Drug development company Chelsea Therapeutics plans to file a new drug application in the third quarter for its lead drug candidate, an orphan drug for Parkinson’s disease patients.
Charlotte, North Carolina-based Chelsea (NASDAQ:CHTP) reaffirmed the plans following correspondence with the U.S. Food and Drug Administration regarding data from a recent study on its drug candidate Northera. The compound has been developed as a treatment for neurogenic orthostatic hypotension, or NOH, a sudden drop in blood pressure that can result in light-headedness, blurred vision or fainting when a person stands up. The condition is common in people with Parkinson’s disease.
Northera demonstrated efficacy in treating NOH in two late-stage clinical trials whose results were released in 2009. Those results showed anecdotal evidence that Northera also reduced falls experienced by Parkinson’s patients.
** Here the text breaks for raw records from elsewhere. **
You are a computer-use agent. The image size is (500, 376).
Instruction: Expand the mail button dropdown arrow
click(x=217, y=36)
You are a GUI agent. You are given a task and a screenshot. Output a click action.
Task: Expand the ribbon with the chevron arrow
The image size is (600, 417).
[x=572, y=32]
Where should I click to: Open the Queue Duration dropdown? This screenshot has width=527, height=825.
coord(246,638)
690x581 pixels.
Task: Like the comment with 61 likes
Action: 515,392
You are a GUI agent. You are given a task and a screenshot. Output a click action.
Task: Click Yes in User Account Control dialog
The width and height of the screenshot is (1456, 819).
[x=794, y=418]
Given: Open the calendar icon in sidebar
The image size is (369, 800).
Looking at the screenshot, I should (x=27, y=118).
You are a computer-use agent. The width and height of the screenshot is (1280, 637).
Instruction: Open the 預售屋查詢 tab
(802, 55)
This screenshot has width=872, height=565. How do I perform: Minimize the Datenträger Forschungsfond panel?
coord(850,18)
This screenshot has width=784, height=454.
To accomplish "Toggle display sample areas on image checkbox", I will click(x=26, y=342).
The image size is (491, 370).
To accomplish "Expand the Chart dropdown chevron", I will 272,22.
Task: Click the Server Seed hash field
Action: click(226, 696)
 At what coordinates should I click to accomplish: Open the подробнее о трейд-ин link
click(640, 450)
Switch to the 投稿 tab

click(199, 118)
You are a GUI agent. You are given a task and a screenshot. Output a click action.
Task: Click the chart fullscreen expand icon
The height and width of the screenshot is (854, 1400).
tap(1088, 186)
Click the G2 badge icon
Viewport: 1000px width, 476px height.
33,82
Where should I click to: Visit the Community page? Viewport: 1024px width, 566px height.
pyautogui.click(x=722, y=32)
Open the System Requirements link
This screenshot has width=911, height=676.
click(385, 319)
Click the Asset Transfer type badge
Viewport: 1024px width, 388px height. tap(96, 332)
Fall prevention was studied in another phase 3 trial. But the company in February released trial results showing that although the drug candidate appeared to reduce falls, Northera did not perform better than a placebo for NOH. Chelsea said Monday that it would file its NDA based on the results of the first two phase 3 trials.
The FDA said that fall prevention is an acceptable endpoint for study. But the agency recommended that Chelsea not seek a claim for Northera’s ability to reduce falls in Parkinson’s patients in the initial labeling and instead continue studies of the drug. Depending on those studies, fall reduction could be added to Northera’s labeling after its approval.
The FDA in 2007 granted orphan drug status for droxidopa, the compound that Chelsea plans to market as the drug Northera. Shire Development’s ProAmatine is the only FDA-approved drug addressing orthostatic hypotension. But that drug carries a black-box warning saying the drug may increase the risk of elevating blood pressure when patients are in a reclined position. Orphan drug status is reserved for drugs that treat rare diseases or conditions that have an unmet medical need. The designation gives a drug company a certain period of marketing exclusivity.